*Exercise requirements:* Copy exactly, please, the lines of the data from its start through the line containing "The width and height of the screenshot is (1281, 696).".

*The records:*
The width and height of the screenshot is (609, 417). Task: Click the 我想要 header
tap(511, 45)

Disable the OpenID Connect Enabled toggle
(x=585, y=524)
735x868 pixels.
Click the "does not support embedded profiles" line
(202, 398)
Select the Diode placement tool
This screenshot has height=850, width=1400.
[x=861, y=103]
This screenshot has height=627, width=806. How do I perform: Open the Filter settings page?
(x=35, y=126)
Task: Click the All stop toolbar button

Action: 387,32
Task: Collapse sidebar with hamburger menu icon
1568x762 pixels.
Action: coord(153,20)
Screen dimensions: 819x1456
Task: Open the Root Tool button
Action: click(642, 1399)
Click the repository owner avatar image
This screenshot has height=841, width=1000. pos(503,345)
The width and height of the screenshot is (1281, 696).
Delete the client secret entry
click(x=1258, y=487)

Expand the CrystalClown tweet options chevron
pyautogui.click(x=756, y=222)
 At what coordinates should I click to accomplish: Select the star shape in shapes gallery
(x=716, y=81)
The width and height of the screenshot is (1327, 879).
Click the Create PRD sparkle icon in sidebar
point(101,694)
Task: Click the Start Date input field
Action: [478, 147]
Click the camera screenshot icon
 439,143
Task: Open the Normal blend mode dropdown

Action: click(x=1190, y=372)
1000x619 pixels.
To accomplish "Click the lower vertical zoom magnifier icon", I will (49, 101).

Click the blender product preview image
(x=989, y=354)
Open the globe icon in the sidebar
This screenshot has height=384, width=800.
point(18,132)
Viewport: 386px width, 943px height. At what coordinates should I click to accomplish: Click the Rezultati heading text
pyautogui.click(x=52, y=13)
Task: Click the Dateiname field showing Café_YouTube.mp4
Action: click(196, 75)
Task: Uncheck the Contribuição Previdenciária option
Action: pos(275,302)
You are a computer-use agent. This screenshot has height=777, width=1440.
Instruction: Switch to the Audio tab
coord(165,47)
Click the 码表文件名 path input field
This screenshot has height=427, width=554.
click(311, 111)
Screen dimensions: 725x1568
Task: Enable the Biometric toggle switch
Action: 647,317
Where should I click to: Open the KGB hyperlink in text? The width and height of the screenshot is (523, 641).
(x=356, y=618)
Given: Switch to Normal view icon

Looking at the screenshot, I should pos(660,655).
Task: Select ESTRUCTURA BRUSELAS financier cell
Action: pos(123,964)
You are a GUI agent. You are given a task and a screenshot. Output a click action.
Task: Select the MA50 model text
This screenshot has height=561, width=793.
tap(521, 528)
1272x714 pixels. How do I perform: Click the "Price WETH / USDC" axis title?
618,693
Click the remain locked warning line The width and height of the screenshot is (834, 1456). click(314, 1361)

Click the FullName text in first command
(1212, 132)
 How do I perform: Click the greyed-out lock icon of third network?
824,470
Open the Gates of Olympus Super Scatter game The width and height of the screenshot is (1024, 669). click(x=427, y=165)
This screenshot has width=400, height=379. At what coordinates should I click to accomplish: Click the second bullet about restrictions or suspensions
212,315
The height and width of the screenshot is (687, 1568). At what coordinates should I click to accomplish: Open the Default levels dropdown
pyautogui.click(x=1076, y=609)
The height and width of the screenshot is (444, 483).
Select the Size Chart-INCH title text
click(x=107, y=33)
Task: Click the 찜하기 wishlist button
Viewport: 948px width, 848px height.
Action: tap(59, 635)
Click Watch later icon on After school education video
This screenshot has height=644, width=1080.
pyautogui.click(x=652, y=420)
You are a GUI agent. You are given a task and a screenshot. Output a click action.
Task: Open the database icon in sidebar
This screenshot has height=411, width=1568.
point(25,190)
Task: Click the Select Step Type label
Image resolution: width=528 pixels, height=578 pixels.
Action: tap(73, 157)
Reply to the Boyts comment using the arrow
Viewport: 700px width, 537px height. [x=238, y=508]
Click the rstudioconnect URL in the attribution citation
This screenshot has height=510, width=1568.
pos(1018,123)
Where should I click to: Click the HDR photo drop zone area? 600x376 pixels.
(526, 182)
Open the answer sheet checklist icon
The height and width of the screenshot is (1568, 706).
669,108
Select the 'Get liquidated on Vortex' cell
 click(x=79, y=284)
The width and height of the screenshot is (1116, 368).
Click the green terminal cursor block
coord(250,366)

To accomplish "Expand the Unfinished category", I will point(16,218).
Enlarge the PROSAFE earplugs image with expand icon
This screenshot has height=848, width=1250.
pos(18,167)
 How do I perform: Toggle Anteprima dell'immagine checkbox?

*Solution:*
The width and height of the screenshot is (609, 417). Task: Click the 我想要 header
tap(511, 45)

Disable the OpenID Connect Enabled toggle
(x=585, y=524)
735x868 pixels.
Click the "does not support embedded profiles" line
(202, 398)
Select the Diode placement tool
This screenshot has height=850, width=1400.
[x=861, y=103]
This screenshot has height=627, width=806. How do I perform: Open the Filter settings page?
(x=35, y=126)
Task: Click the All stop toolbar button

Action: 387,32
Task: Collapse sidebar with hamburger menu icon
1568x762 pixels.
Action: coord(153,20)
Screen dimensions: 819x1456
Task: Open the Root Tool button
Action: click(642, 1399)
Click the repository owner avatar image
This screenshot has height=841, width=1000. pos(503,345)
The width and height of the screenshot is (1281, 696).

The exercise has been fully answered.